Reconnaissant cependant que « cette décision pourrait soulever des inquiétudes et des questions légitimes au sein du secteur privé », le ministre en charge du commerce Serge Poda a laissé entendre que le gouvernement est « conscient des défis auxquels pourrait faire face ce secteur ». Sur un ton rassurant, il affirme que tout sera mis en œuvre cependant pour préserver les intérêts du Burkina.
« Ce retrait nous offre d’immenses possibilités de mener des négociations et de signer des accords commerciaux avec des partenaires de choix », ministre en charge du commerce Serge Poda
Le retrait offrirait un boulevard d’opportunités pour les affaires, selon le ministre en charge du commerce. « Ce retrait nous offre d’immenses possibilités de mener des négociations et de signer des accords commerciaux avec des partenaires de choix. (…) le pays aura ainsi l’avantage de renégocier des accords multinationaux et bilatéraux en phase avec les aspirations profondes du peuple burkinabè en termes de souveraineté chèrement reconquise », explique-t-il face à un public intéressé.
A l’en croire, le retrait du Burkina de la CEDEAO crée une autre opportunité pour l’assiette fiscale.
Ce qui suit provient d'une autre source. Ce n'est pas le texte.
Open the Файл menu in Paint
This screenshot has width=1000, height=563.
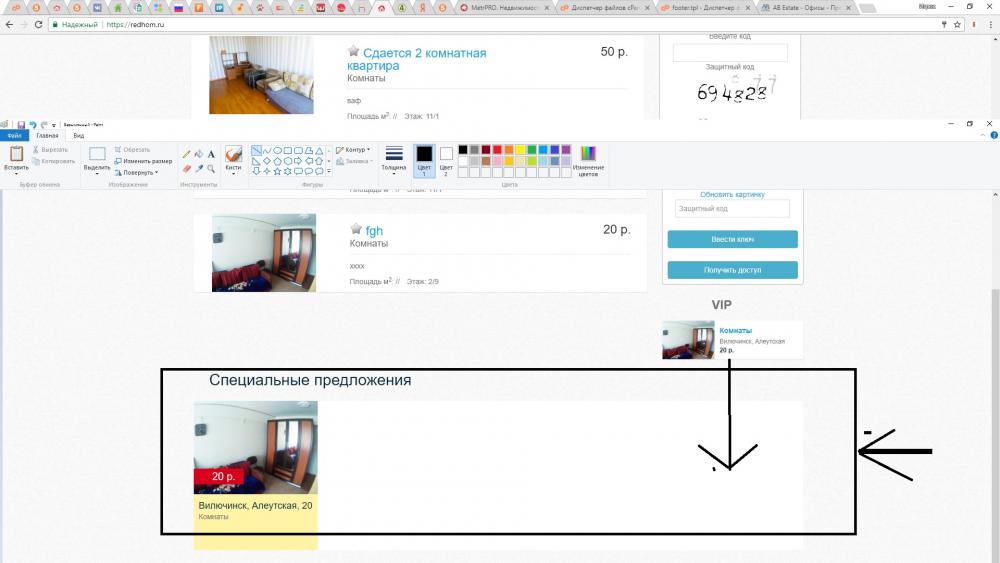tap(14, 135)
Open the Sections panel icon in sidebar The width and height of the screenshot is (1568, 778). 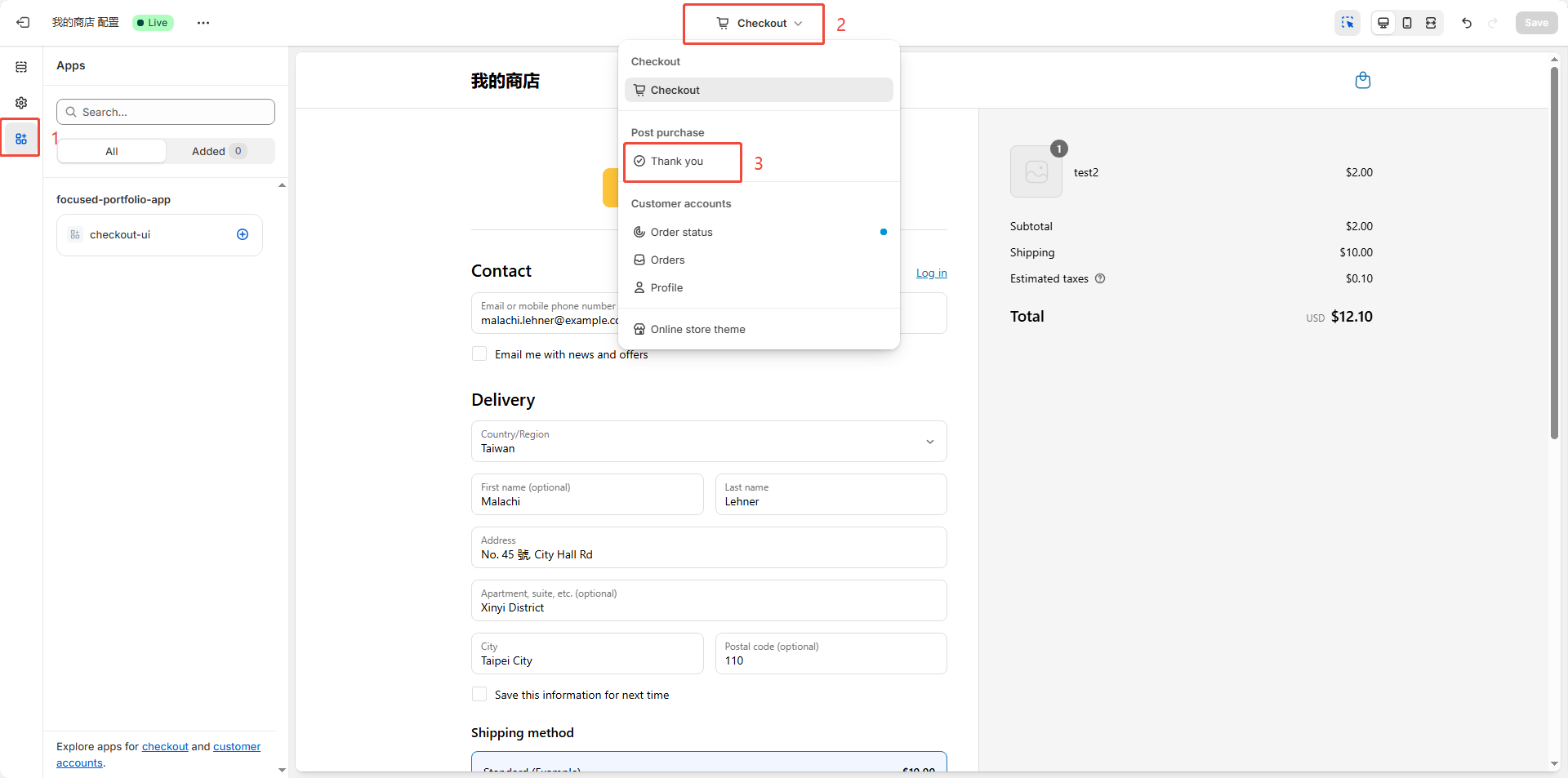(x=21, y=67)
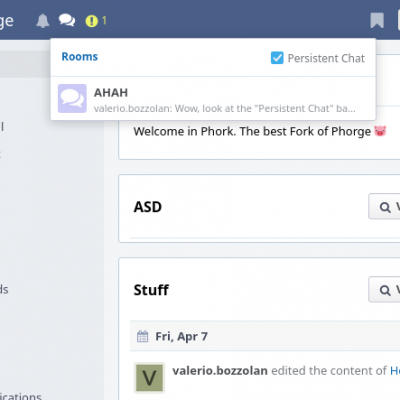Open valerio.bozzolan profile link in feed
This screenshot has width=400, height=400.
[x=220, y=371]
Les produits venants des pays membres de la CEDEAO seront touchés par les taxes à l’importation du fait de l’absence d’accords spécifiques désormais entre le Burkina et l’organisation. Autre avantage, selon le ministre Serge Poda : la création de commerces intégrés par la dynamisation les échanges intra-communautaires. « Ces échanges seront amplifiés par le fait que ces pays sont des partenaires naturels. Enfin, il est à relever que le Burkina Faso bénéficie toujours d’une position géographique centrale unique au cœur de l’Afrique de l’Ouest, en offrant plusieurs avantages stratégiques sur le plan commercial. Aussi, en tant que pays membre de l’UEMOA, il continue de bénéficier des avantages d’accès au marché commun de cet espace », dit-il face au monde du secteur privé.
« Associer intimément le secteur privé national dans la reconfiguration de notre cadre de coopération avec les pays membres de l’AES », Président de la Chambre de commerce, Mahamadi Savadogo
Le président de la Chambre de commerce et d’industrie du Burkina, Mahamadi Savadogo, est formel. La structure qu’il représente est en phase avec la décision du gouvernement : « Le soutien du secteur privé est acquis, son engagement à vos côtés est sans équivoque ». Mais il égraine tout de même des doléances dot la prise en compte pourrait soulager les acteurs : « Il s’agit de mettre en place une stratégie nationale de promotion des investissements privés nationaux dans des secteurs stratégiques ; associer intimément le secteur privé national dans la reconfiguration de notre cadre de coopération avec les pays membres de l’AES. Nous proposons également que les branches d’activités économiques qui pourraient enregistrer des effets indésirables de cette décision bénéficient d’un plan de résilience et de redéfinition de leur modèle économique. Nous n’oublions pas aussi les petits commerçants transfrontaliers et surtout les femmes qui tirent l’essentiel de leurs revenus de commerces avec les pays voisins ».